##### PROVIDED ENTRIES #####

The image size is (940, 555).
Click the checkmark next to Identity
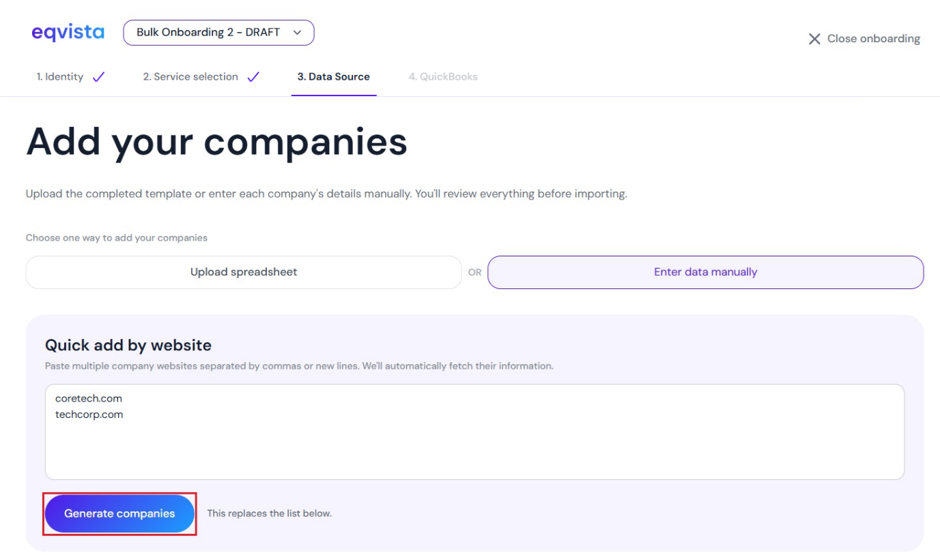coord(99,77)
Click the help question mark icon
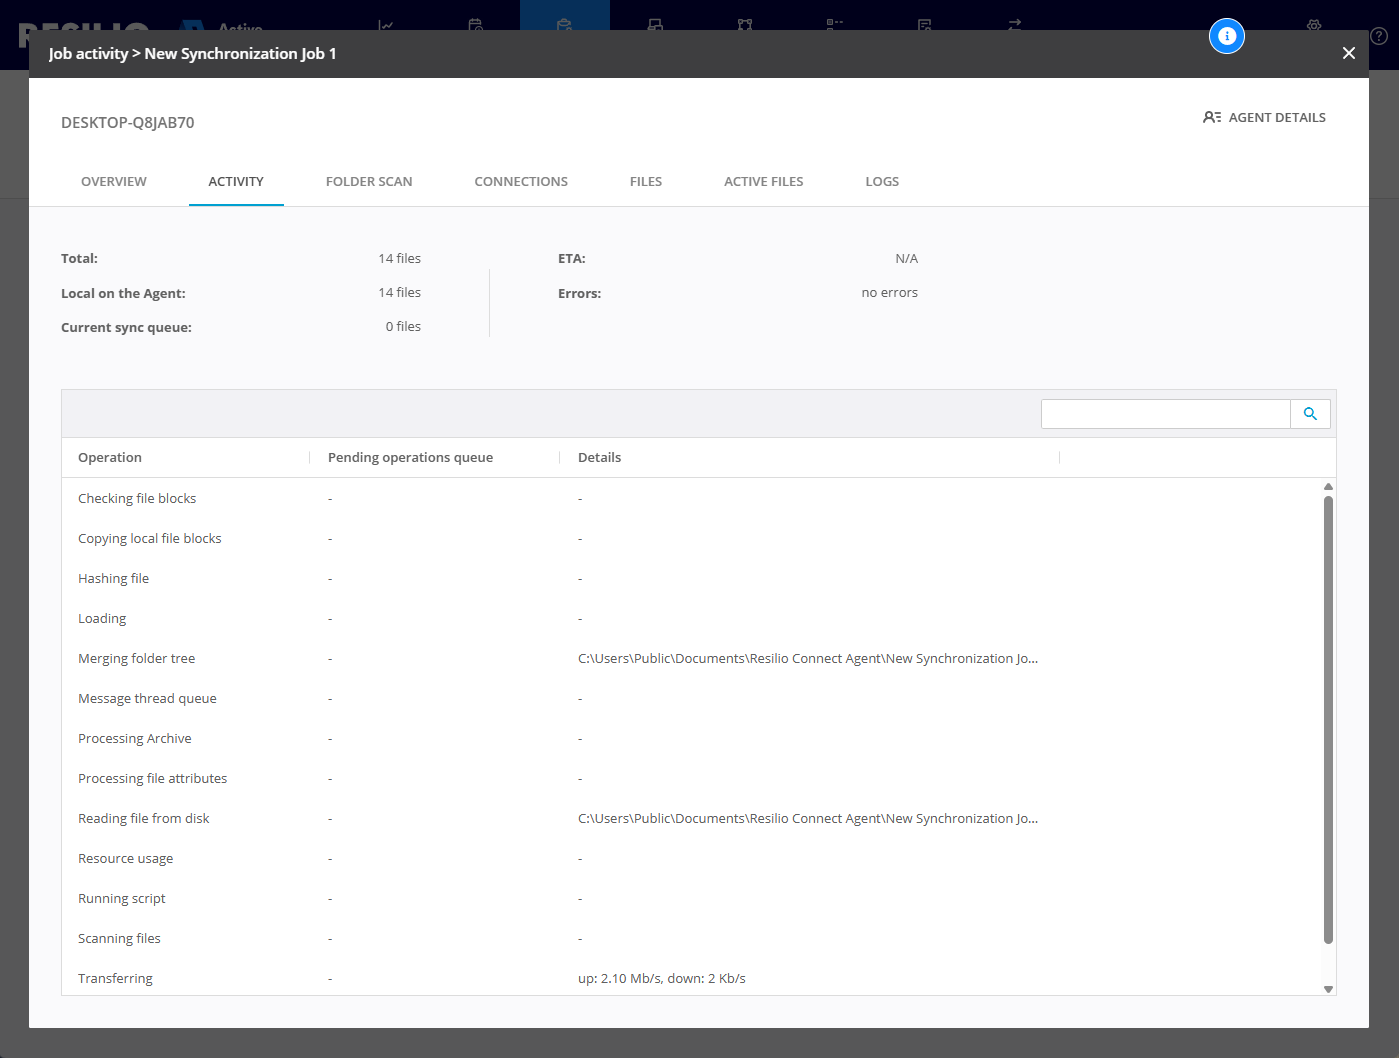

#####
##### PROVIDED ENTRIES #####

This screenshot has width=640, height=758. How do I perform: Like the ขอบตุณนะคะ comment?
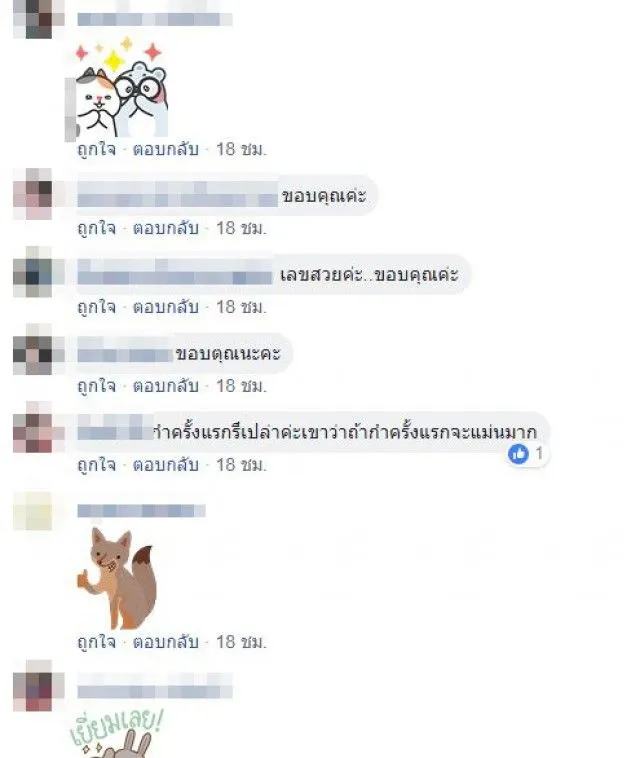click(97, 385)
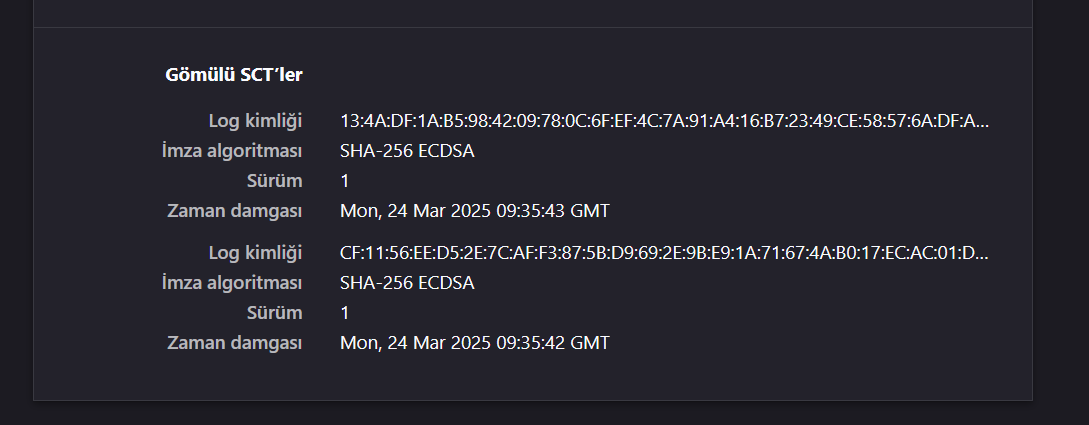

#####

> [WHAT THIS TASK INVOLVES]:
Copy out the lines from the one containing "This screenshot has" through the one containing "click(97, 385)", both included, and keep every word unchanged. Leave out the pictures.

> [WRITTEN REPLY]:
This screenshot has width=640, height=758. How do I perform: Like the ขอบตุณนะคะ comment?
click(97, 385)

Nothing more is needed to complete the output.